Reading passage ▸
* BEGIN *
[Openmp-dev] Declare target functions and libomptarget image registration order

Johannes Doerfert via Openmp-dev openmp-dev at lists.llvm.org
Mon Oct 26 15:58:37 PDT 2020


This looks like a problem.

For me to understand this right, do you explicitly call any target 
library functions, if so, which and in which order?


@Ravi, @Deepak, @Kelvin, please take a look as well


On 10/26/20 3:23 PM, Manoel Römmer wrote:
> Hi Johannes,
>
> so the debug ouptut is:
>
> Libomptarget --> Loading RTLs...
> Libomptarget --> Loading library 'libomptarget.rtl.ve.so'...
> Target ve RTL --> Found 8 VE devices
> Libomptarget --> Successfully loaded library 'libomptarget.rtl.ve.so'!
> Libomptarget --> Registering RTL libomptarget.rtl.ve.so supporting 8 
> devices!
> Libomptarget --> Loading library 'libomptarget.rtl.ppc64.so'...
> Libomptarget --> Unable to load library 'libomptarget.rtl.ppc64.so': 
> libomptarget.rtl.ppc64.so: cannot open shared object file: No such 
> file or directory!
> Libomptarget --> Loading library 'libomptarget.rtl.x86_64.so'...
> Libomptarget --> Successfully loaded library 
> 'libomptarget.rtl.x86_64.so'!
> Libomptarget --> Registering RTL libomptarget.rtl.x86_64.so supporting 
> 4 devices!
> Libomptarget --> Loading library 'libomptarget.rtl.cuda.so'...
> Libomptarget --> Unable to load library 'libomptarget.rtl.cuda.so': 
> libomptarget.rtl.cuda.so: cannot open shared object file: No such file 
> or directory!
> Libomptarget --> Loading library 'libomptarget.rtl.aarch64.so'...
> Libomptarget --> Unable to load library 'libomptarget.rtl.aarch64.so': 
> libomptarget.rtl.aarch64.so: cannot open shared object file: No such 
> file or directory!
> Libomptarget --> RTLs loaded!
> Libomptarget --> Image 0x00002b57e6062a20 is compatible with RTL 
> libomptarget.rtl.ve.so!
> Libomptarget --> RTL 0x0000000000617580 has index 0!
> Libomptarget --> Registering image 0x00002b57e6062a20 with RTL 
> libomptarget.rtl.ve.so!
> Libomptarget --> Done registering entries!
> Libomptarget --> New requires flags 1 compatible with existing 1!
> Libomptarget --> Image is compatible with RTL libomptarget.rtl.ve.so!
> Libomptarget --> Registering image 0x0000000000400bc0 with RTL 
> libomptarget.rtl.ve.so!
> Libomptarget --> Done registering entries!
> Libomptarget --> Call to omp_get_num_devices returning 8
> Libomptarget --> Default TARGET OFFLOAD policy is now mandatory 
> (devices were found)
> Libomptarget --> Entering target region with entry point 
> 0x0000000000400b40 and device Id -1
> Libomptarget --> Checking whether device 0 is ready.
* END *
Provided material ▸
* BEGIN *
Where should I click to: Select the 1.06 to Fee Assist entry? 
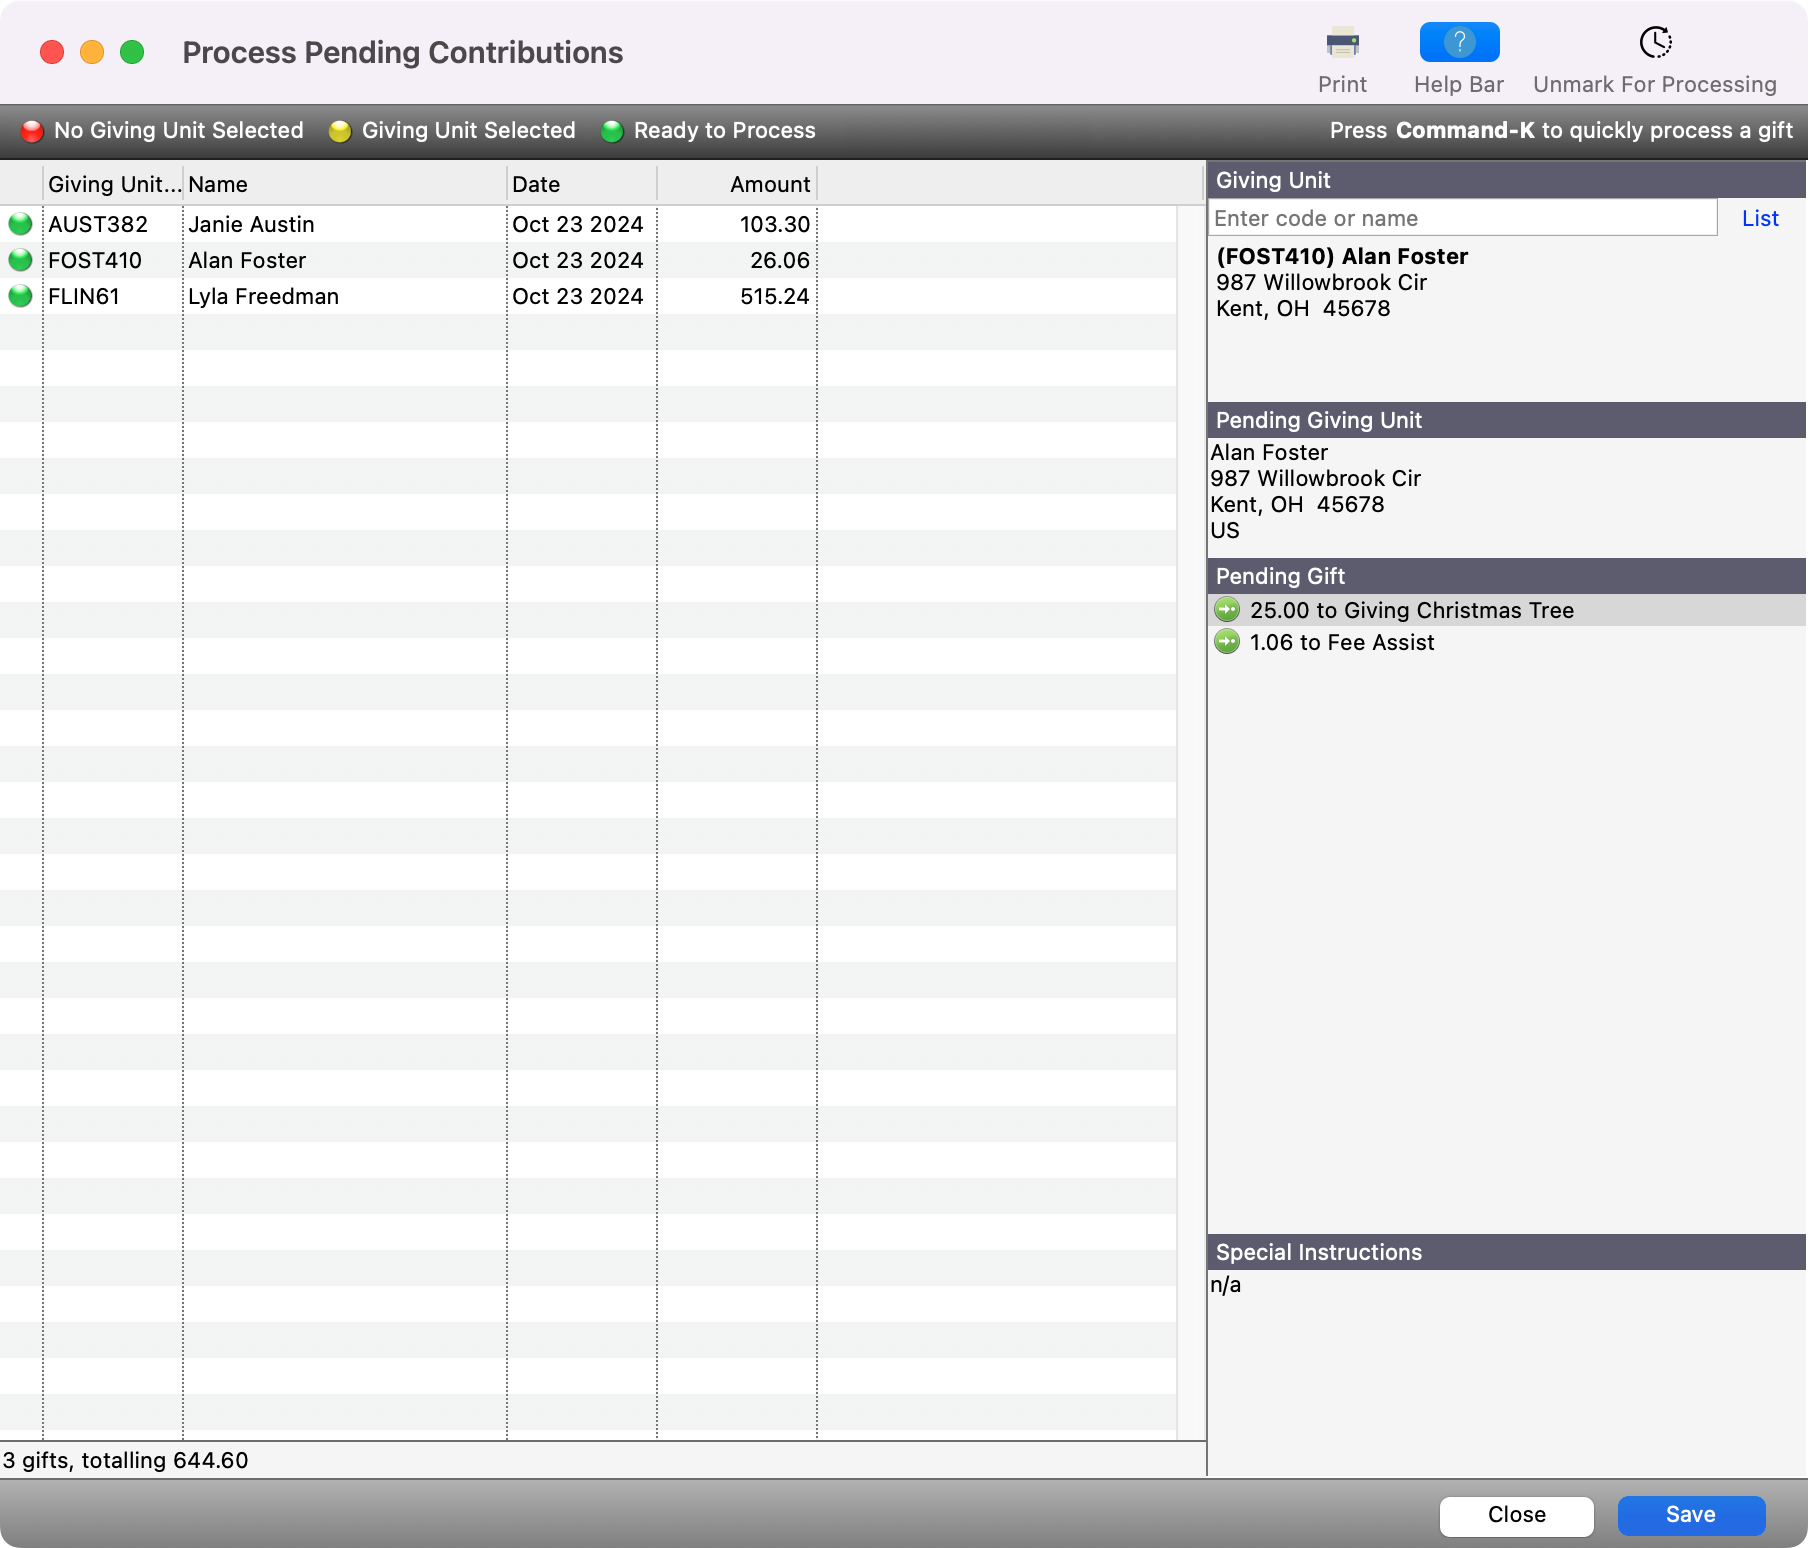click(x=1342, y=642)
* END *
Task set ▸
1. Answer these questions from the mailing-list post.
(a) How many VE devices were found?
(b) How many devices does the RTL libomptarget.rtl.x86_64.so support?
(c) Whom does Johannes Doerfert ask to take a look as well?
2. State whether each statement agrees with the mailing-list post, and support each answer with a quotation from it.
(a) The library libomptarget.rtl.cuda.so was loaded successfully.
(b) The default TARGET OFFLOAD policy became mandatory.
(c) The target region was entered with device Id 0.

Full solutions ▸
1.
(a) 8
(b) 4
(c) Ravi, Deepak and Kelvin

2.
(a) No: "Unable to load library 'libomptarget.rtl.cuda.so':"
(b) Yes: "Default TARGET OFFLOAD policy is now mandatory"
(c) No: "and device Id -1"